Do you know what retinitis pigmentosa (RP) is? If the answer is no, you’re not alone. An estimated 100,000 people in the U.S. are living with RP, a rare, inherited disease that’s characterized by loss of vision. With RP, the cells in the retina – the part of the eye that receives light – gradually die, causing blindness.
Some of the most frequent symptoms of RP include night blindness and photosia (seeing flashes of light). Although the disease is progressive, the rate varies from person to person. According to www.blindness.org, “most people with RP are legally blind by age 40, with a central visual field of less than 20 degrees in diameter.”

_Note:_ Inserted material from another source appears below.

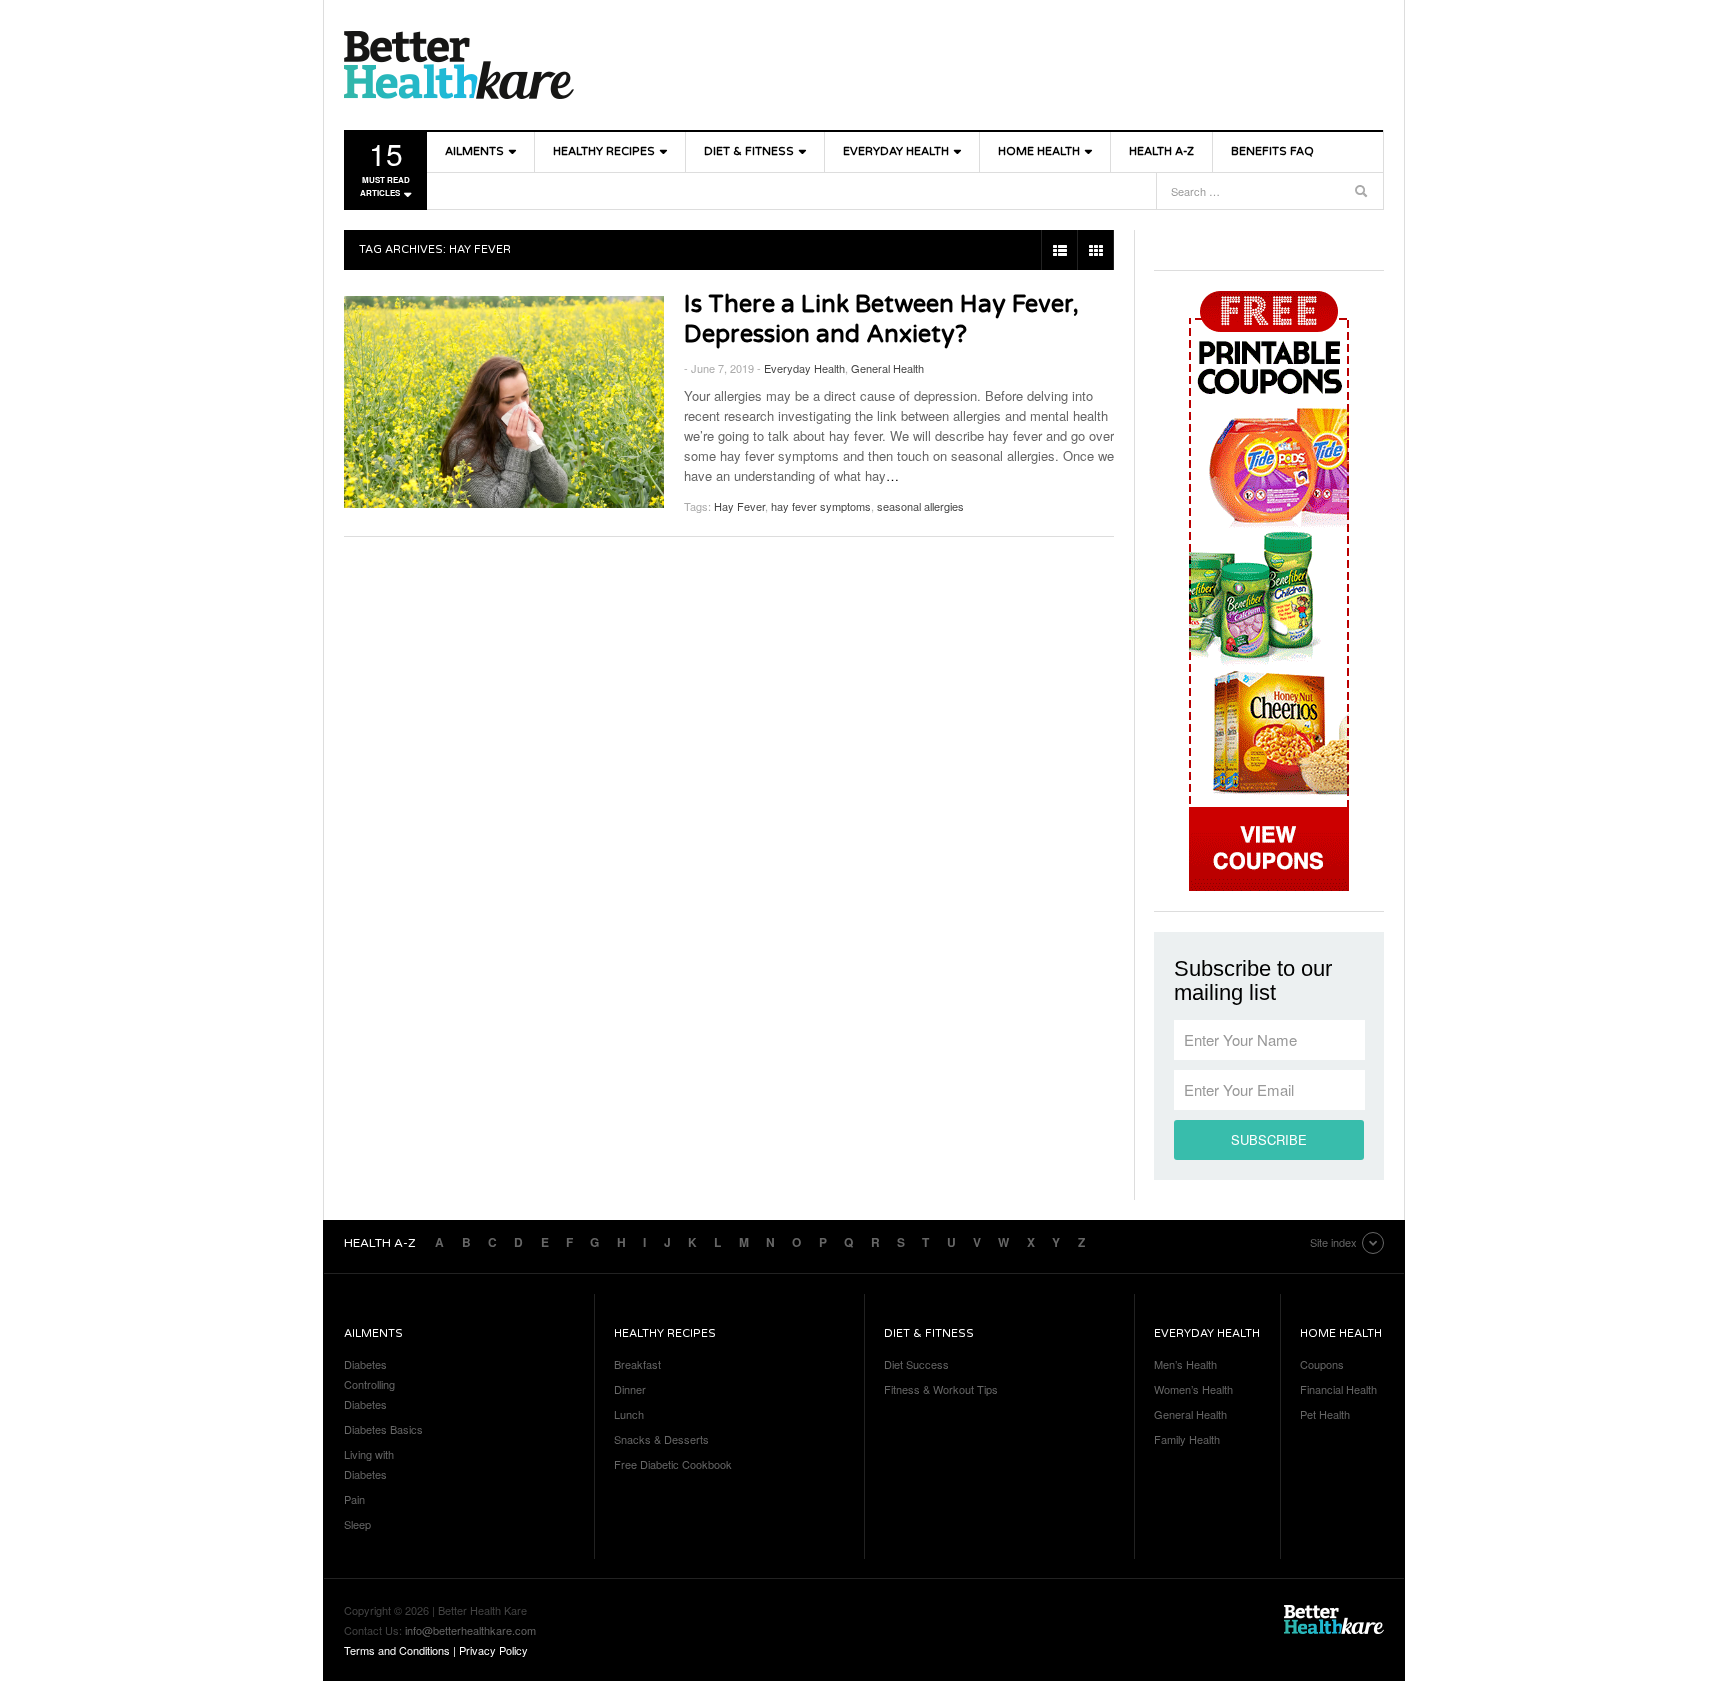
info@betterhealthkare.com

Unfortunately, there is no cure or effective treatment for RP. “The best you can do is to get diagnosed early enough before complete loss of vision so you can get low vision training and adaptive devices ahead of the time when you fully lose your vision,” explains Dr. Bola Oyeyipo, a family physician in San Antonio, Texas and co-founder of Healthgist.com.
“Other things that might help delay visual loss are vitamin A, lutein and beta carotene supplementation, avoiding vitamin E supplementation, avoiding the use of medications for erectile dysfunction like Viagra, which can cause visual loss. Treatment options, such as gene therapy, retinal implantation are still in the development phase and their efficacy is doubtful at the current time.”